*** Begin section ***

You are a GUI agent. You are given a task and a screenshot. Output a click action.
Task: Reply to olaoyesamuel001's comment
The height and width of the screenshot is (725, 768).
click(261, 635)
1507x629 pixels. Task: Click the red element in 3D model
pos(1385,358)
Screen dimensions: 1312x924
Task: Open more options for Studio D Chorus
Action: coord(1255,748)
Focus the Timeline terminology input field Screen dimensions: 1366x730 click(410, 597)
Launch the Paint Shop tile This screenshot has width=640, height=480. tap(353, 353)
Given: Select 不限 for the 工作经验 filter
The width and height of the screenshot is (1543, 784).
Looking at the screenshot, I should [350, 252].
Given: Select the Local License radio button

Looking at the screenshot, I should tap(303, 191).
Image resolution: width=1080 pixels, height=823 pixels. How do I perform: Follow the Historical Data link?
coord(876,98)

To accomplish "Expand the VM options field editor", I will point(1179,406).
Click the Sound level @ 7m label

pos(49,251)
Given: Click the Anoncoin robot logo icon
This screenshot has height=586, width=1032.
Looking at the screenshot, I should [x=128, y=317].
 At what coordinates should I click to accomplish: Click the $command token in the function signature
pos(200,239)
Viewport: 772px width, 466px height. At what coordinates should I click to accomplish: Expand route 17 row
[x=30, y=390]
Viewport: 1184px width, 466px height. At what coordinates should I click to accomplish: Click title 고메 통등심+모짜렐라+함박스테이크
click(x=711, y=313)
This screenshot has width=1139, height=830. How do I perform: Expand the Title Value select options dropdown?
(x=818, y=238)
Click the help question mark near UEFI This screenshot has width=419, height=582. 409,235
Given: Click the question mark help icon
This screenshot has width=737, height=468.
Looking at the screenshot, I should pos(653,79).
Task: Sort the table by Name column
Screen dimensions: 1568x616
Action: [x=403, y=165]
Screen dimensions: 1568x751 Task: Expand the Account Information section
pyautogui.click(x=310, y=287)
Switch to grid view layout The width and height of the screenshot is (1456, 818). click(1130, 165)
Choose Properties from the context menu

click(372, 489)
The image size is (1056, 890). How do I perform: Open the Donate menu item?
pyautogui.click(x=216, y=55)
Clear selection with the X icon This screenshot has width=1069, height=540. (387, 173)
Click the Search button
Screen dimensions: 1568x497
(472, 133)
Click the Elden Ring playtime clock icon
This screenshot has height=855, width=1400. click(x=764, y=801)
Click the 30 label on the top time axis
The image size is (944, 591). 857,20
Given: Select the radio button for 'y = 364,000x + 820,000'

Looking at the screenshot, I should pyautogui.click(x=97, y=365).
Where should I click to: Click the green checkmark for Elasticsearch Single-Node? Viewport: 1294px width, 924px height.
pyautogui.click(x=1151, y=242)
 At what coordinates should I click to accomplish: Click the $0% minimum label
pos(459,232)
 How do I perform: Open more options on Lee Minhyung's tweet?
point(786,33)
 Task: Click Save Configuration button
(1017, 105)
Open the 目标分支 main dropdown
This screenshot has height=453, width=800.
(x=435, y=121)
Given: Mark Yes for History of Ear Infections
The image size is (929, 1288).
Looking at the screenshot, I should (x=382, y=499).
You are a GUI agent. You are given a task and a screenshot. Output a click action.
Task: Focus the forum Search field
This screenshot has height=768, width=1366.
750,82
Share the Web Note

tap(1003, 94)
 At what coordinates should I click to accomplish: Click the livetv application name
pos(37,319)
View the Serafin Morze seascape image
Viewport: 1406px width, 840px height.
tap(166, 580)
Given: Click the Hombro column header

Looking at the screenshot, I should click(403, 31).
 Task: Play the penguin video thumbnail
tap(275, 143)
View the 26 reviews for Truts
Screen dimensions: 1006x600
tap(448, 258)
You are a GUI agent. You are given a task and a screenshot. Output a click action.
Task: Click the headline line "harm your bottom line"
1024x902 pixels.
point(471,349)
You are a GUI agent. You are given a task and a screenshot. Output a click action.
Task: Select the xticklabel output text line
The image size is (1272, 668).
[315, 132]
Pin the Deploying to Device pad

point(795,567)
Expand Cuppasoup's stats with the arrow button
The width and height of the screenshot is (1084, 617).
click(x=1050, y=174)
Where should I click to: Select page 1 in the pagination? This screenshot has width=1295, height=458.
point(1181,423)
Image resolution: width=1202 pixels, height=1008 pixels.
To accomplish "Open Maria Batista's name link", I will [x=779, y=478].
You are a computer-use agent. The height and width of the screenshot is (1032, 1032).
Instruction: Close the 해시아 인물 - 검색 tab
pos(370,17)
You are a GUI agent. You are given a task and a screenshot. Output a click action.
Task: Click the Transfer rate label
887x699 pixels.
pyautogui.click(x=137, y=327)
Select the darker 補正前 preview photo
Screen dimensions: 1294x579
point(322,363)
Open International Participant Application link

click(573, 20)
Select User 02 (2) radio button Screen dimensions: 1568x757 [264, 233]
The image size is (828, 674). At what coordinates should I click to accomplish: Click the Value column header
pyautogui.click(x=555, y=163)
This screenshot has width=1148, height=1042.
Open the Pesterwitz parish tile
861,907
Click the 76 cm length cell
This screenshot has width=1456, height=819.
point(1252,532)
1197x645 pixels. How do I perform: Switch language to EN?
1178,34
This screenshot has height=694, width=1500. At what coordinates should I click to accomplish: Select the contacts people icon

*** End section ***

About this task => When you repeat the lines, start with the first line of the material and end with the line that contains "Task: Sort the table by Name column", keeping both and reproducing each exactly, with nothing added.

The completed task =>
You are a GUI agent. You are given a task and a screenshot. Output a click action.
Task: Reply to olaoyesamuel001's comment
The height and width of the screenshot is (725, 768).
click(261, 635)
1507x629 pixels. Task: Click the red element in 3D model
pos(1385,358)
Screen dimensions: 1312x924
Task: Open more options for Studio D Chorus
Action: coord(1255,748)
Focus the Timeline terminology input field Screen dimensions: 1366x730 click(410, 597)
Launch the Paint Shop tile This screenshot has width=640, height=480. tap(353, 353)
Given: Select 不限 for the 工作经验 filter
The width and height of the screenshot is (1543, 784).
Looking at the screenshot, I should [350, 252].
Given: Select the Local License radio button

Looking at the screenshot, I should tap(303, 191).
Image resolution: width=1080 pixels, height=823 pixels. How do I perform: Follow the Historical Data link?
coord(876,98)

To accomplish "Expand the VM options field editor", I will point(1179,406).
Click the Sound level @ 7m label

pos(49,251)
Given: Click the Anoncoin robot logo icon
This screenshot has height=586, width=1032.
Looking at the screenshot, I should [x=128, y=317].
 At what coordinates should I click to accomplish: Click the $command token in the function signature
pos(200,239)
Viewport: 772px width, 466px height. At what coordinates should I click to accomplish: Expand route 17 row
[x=30, y=390]
Viewport: 1184px width, 466px height. At what coordinates should I click to accomplish: Click title 고메 통등심+모짜렐라+함박스테이크
click(x=711, y=313)
This screenshot has width=1139, height=830. How do I perform: Expand the Title Value select options dropdown?
(x=818, y=238)
Click the help question mark near UEFI This screenshot has width=419, height=582. 409,235
Given: Click the question mark help icon
This screenshot has width=737, height=468.
Looking at the screenshot, I should pos(653,79).
Task: Sort the table by Name column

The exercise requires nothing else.